Exercise objective: Please retype the data in full and exactly; the pictures are not part of the copy.

Supplied records:
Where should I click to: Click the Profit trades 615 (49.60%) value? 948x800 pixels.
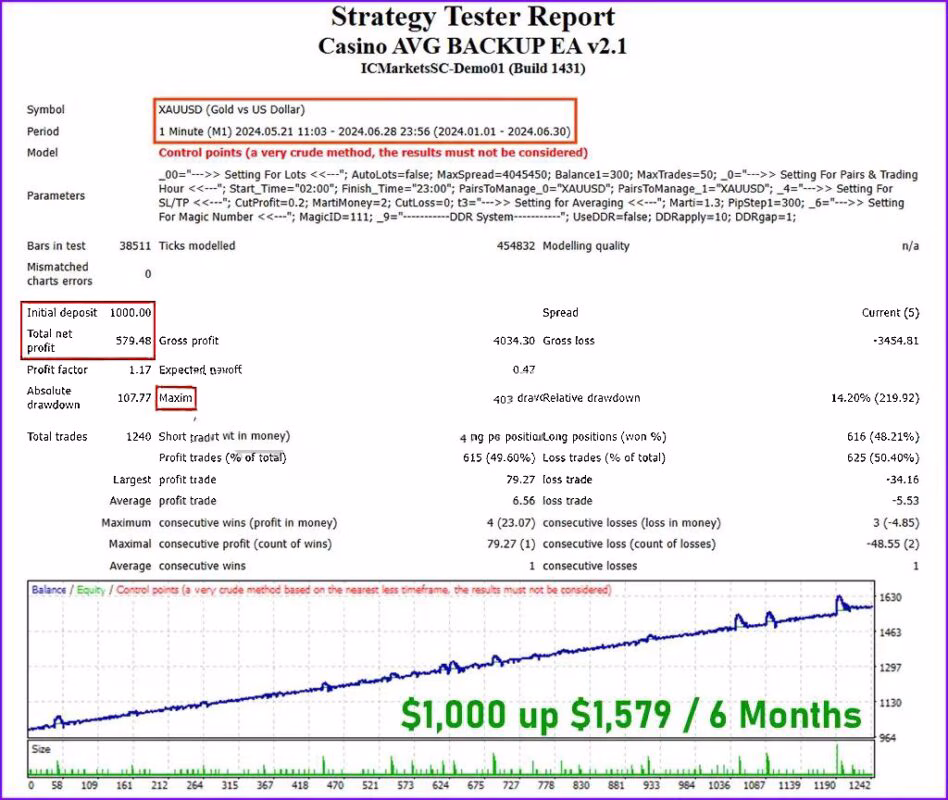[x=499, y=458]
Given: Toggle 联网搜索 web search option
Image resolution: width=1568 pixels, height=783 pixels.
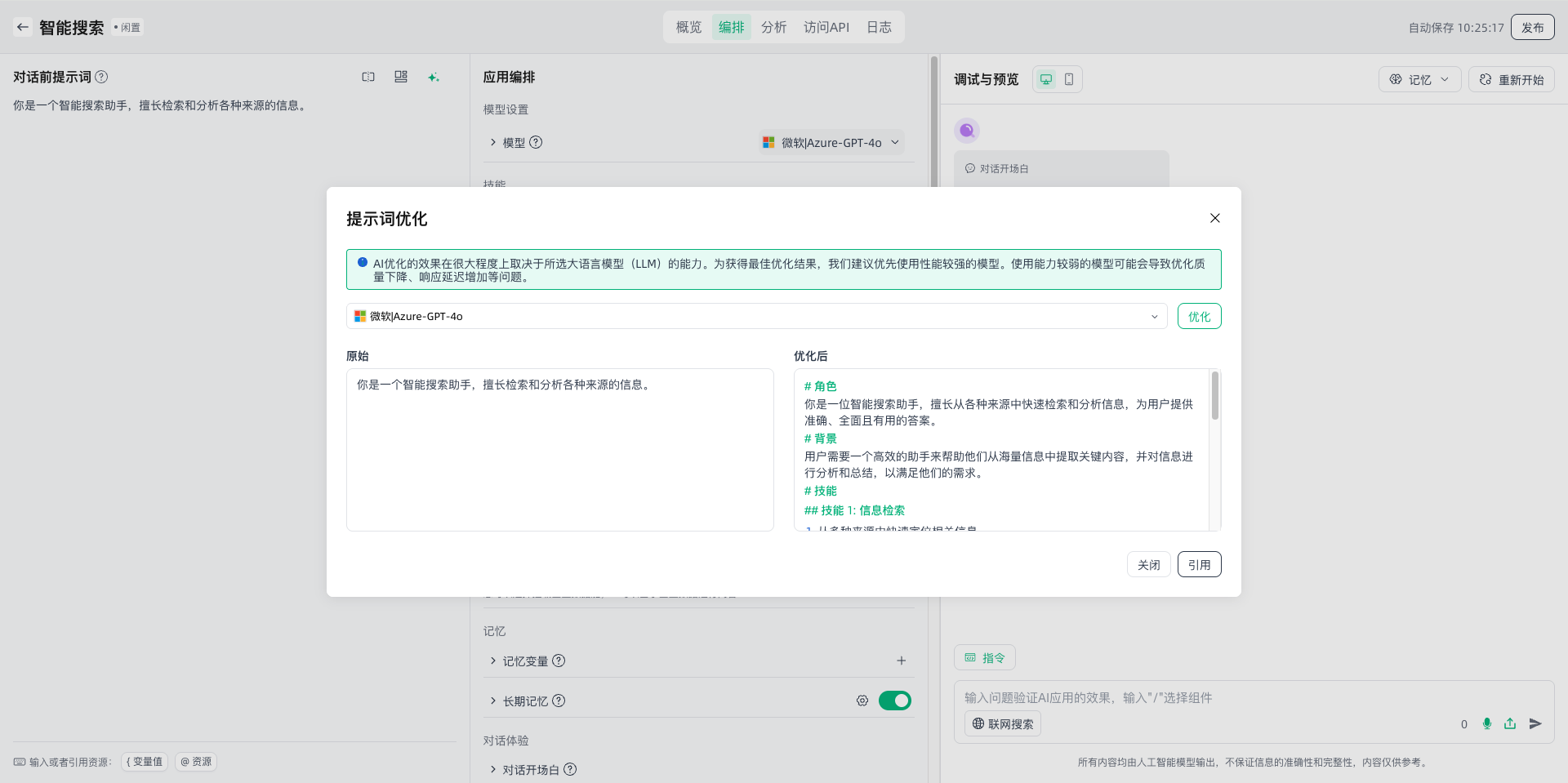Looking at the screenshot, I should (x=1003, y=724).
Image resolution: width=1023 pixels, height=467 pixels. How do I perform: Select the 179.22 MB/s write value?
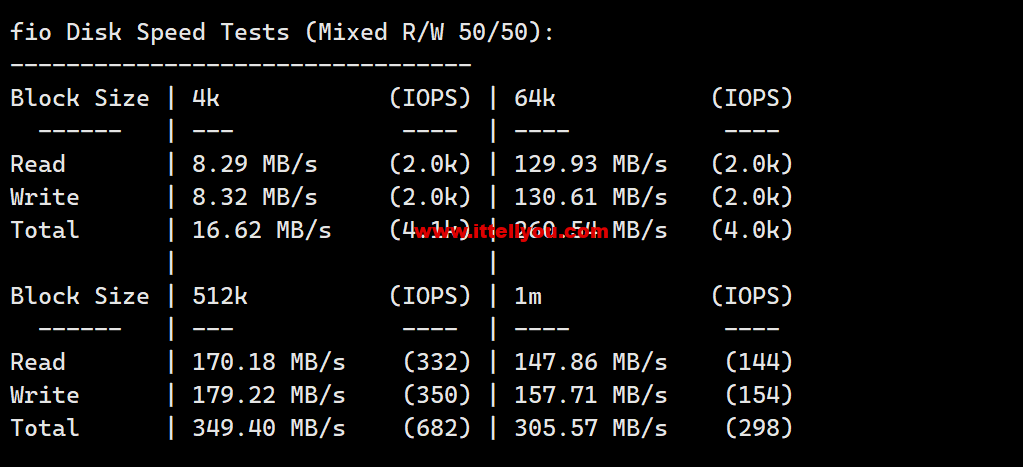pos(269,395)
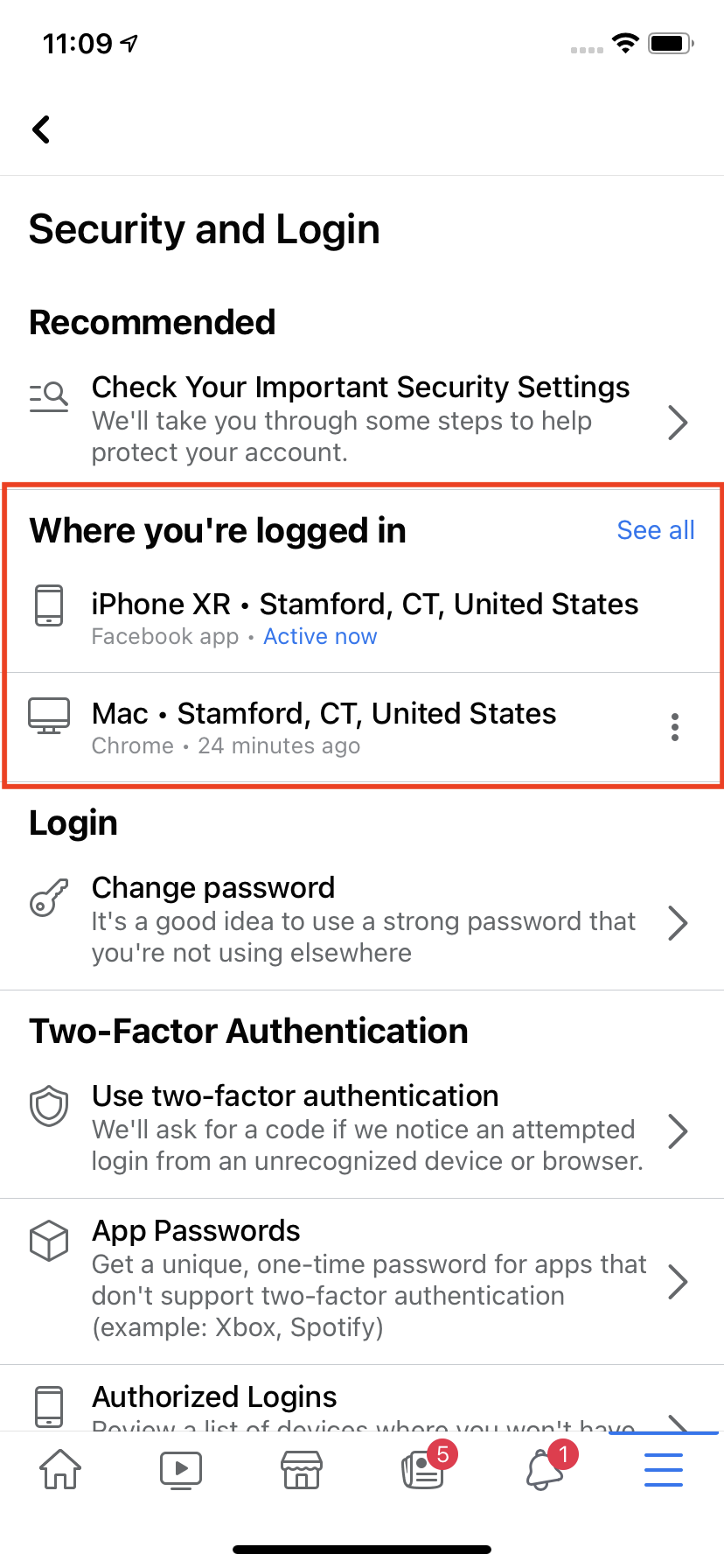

Task response:
Where should I click to: Click the Profit trades 615 (49.60%) value? 948x800 pixels.
[x=499, y=458]
Given: Toggle 联网搜索 web search option
Image resolution: width=1568 pixels, height=783 pixels.
Looking at the screenshot, I should (x=1003, y=724).
Image resolution: width=1023 pixels, height=467 pixels. How do I perform: Select the 179.22 MB/s write value?
pos(269,395)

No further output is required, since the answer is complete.